Interestingly, while in vehicle-treated animals the tumour invades the underlying fat tissue, in 7 of the 8 HP-NAP-treated animals the tumour is confined within the bladder wall (Figure 2B). Finally, vascularity is reduced and the extent of necrosis is increased in HP-NAP-treated mice, with respect to control animals (Figure 2B and C).

Figure 1. Mice catheterization. Female mice are anesthetized and catheterized using a 24 G sterile cannula. The right panel is the magnification of the black box. Please click here to view a larger version of this figure.

Figure 2. Anti-tumour activity of HP-NAP. Mice, implanted at day 0 with MB49 cells (0.5 × 10⁶), are treated with 50 µg of HP-NAP or PBS (vehicle) on days 3, 6, 9 and 12. All the animals are killed at day 13. (A) Representative histological analysis on bladders isolated from control mice and HP-NAP-treated animals, and tumour volume quantification. (B) Magnification of the sections of panel A and percentage of necrosis in the two groups of animals. (C) Resected bladders, stained for CD31/PECAM; representative sections from control and HP-NAP-treated animals are shown. Quantification of microvessel density (C, right panel); HPF, highpower fields. Data represent mean ± S.D.; n = 8 mice per group. Statistical significance was determined by Student’s t-test (** p < 0.01). Figure modified from Codolo et al.¹³. Please click here to view a larger version of this figure.

The majority of advances in cancer therapy require tests in animal models before starting clinical trials. The possibility of studying tumour biology in vivo, taking advantage of animal models, represents a crucial tool for researchers investigating cancer pathogenesis, enabling the assessment of different therapeutic approaches. Orthotopic models remain the gold standard^14-15, both because of the huge amount of cell lines available to set up a tumour model and because they mimic the environment of the naturally occurring tumour¹⁶.

THINGS TO DO >>
1. Answer these from the HP-NAP passage:
(a) In how many of the 8 HP-NAP-treated animals is the tumor confined within the bladder wall?
(b) What is used to catheterize the anesthetized female mice?
(c) On which days are the mice treated with HP-NAP or PBS?
2. Duplicate the part of the HP-NAP passage that opens with the words containing "Interestingly, while in" and closes with "(Figure 2B and C).".
The data play no role in any of this.

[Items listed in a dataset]
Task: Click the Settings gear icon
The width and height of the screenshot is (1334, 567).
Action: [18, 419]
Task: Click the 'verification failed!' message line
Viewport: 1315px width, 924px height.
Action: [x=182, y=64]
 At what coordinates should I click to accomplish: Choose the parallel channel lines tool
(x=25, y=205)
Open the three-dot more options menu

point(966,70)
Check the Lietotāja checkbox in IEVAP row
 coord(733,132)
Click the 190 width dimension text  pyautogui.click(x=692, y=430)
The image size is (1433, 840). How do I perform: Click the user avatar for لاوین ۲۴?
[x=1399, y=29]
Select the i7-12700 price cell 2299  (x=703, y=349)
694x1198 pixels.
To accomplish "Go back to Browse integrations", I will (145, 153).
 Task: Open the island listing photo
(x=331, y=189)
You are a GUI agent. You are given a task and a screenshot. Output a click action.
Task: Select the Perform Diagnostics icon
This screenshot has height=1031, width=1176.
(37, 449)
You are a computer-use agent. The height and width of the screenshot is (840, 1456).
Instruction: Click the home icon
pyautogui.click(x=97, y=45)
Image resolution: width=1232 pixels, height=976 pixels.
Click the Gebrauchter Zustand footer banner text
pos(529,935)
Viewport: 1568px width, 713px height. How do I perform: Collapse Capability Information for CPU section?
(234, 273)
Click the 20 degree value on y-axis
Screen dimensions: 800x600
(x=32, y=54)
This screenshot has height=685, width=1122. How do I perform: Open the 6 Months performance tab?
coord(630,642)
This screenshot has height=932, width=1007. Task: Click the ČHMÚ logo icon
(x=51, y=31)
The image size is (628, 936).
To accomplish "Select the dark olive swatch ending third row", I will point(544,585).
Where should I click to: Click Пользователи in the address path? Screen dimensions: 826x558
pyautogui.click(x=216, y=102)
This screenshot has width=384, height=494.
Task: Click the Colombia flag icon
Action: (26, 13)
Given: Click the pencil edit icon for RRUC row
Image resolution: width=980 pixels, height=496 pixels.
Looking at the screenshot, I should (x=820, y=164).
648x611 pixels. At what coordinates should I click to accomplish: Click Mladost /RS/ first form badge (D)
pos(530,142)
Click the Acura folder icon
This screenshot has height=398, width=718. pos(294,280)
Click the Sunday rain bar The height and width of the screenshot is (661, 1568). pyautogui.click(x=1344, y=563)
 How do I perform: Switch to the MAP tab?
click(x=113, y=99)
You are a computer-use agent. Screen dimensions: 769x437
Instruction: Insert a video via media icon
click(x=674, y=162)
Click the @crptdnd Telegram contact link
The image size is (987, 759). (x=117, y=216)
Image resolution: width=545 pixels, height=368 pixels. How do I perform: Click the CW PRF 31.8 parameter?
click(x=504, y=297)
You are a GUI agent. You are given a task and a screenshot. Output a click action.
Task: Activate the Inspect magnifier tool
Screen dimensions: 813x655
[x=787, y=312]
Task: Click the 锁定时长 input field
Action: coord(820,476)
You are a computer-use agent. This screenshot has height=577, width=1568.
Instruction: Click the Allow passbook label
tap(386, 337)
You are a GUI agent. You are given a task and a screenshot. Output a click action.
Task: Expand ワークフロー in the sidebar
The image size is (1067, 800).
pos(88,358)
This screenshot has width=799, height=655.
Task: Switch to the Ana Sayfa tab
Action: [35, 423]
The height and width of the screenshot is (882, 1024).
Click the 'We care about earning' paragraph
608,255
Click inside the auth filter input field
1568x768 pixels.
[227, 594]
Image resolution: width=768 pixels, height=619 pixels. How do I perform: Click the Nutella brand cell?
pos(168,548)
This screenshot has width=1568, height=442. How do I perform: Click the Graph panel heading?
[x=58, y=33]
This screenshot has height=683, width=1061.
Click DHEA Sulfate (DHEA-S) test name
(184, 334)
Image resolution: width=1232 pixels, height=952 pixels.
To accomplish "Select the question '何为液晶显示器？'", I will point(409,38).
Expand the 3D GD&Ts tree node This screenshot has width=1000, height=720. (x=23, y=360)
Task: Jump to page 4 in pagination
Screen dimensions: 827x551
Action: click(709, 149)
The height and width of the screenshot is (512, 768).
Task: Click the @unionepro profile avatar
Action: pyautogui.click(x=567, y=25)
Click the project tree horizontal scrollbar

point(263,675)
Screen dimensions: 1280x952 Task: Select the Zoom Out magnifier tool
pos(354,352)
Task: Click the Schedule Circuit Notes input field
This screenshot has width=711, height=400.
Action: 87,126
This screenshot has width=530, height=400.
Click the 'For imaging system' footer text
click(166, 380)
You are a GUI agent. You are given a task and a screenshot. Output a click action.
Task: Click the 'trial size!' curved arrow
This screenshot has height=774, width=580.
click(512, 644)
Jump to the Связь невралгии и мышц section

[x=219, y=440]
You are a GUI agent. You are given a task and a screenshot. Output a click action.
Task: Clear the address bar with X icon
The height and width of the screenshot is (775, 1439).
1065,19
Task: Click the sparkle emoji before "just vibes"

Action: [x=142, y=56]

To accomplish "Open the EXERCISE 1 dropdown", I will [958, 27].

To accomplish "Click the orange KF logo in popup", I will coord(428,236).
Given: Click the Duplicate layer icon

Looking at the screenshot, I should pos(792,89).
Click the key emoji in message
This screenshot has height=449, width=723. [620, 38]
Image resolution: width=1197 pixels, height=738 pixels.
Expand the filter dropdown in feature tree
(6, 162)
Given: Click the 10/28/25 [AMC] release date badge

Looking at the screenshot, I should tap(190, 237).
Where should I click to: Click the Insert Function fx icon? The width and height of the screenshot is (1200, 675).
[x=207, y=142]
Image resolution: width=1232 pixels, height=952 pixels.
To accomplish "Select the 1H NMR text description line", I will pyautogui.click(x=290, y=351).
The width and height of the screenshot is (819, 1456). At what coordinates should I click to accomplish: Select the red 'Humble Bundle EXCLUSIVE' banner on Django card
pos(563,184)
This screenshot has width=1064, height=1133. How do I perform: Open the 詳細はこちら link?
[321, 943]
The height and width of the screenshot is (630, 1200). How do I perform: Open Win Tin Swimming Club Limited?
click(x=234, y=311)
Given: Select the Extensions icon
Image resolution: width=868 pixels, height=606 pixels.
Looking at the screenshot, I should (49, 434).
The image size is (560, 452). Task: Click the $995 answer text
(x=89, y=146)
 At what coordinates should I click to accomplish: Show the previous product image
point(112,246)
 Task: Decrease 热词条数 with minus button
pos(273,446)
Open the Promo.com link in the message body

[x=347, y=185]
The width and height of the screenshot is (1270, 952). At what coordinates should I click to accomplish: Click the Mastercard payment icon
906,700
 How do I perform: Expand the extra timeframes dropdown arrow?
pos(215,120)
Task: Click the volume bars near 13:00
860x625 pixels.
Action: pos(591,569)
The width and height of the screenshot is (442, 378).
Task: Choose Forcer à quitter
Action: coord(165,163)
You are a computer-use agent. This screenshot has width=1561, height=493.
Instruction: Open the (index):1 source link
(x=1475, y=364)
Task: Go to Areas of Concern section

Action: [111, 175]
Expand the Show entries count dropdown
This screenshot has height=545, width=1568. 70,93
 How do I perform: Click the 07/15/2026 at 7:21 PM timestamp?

SOLUTIONS >>
1.
(a) 7
(b) A 24 G sterile cannula
(c) Days 3, 6, 9 and 12

2.
Interestingly, while in vehicle-treated animals the tumour invades the underlying fat tissue, in 7 of the 8 HP-NAP-treated animals the tumour is confined within the bladder wall (Figure 2B). Finally, vascularity is reduced and the extent of necrosis is increased in HP-NAP-treated mice, with respect to control animals (Figure 2B and C).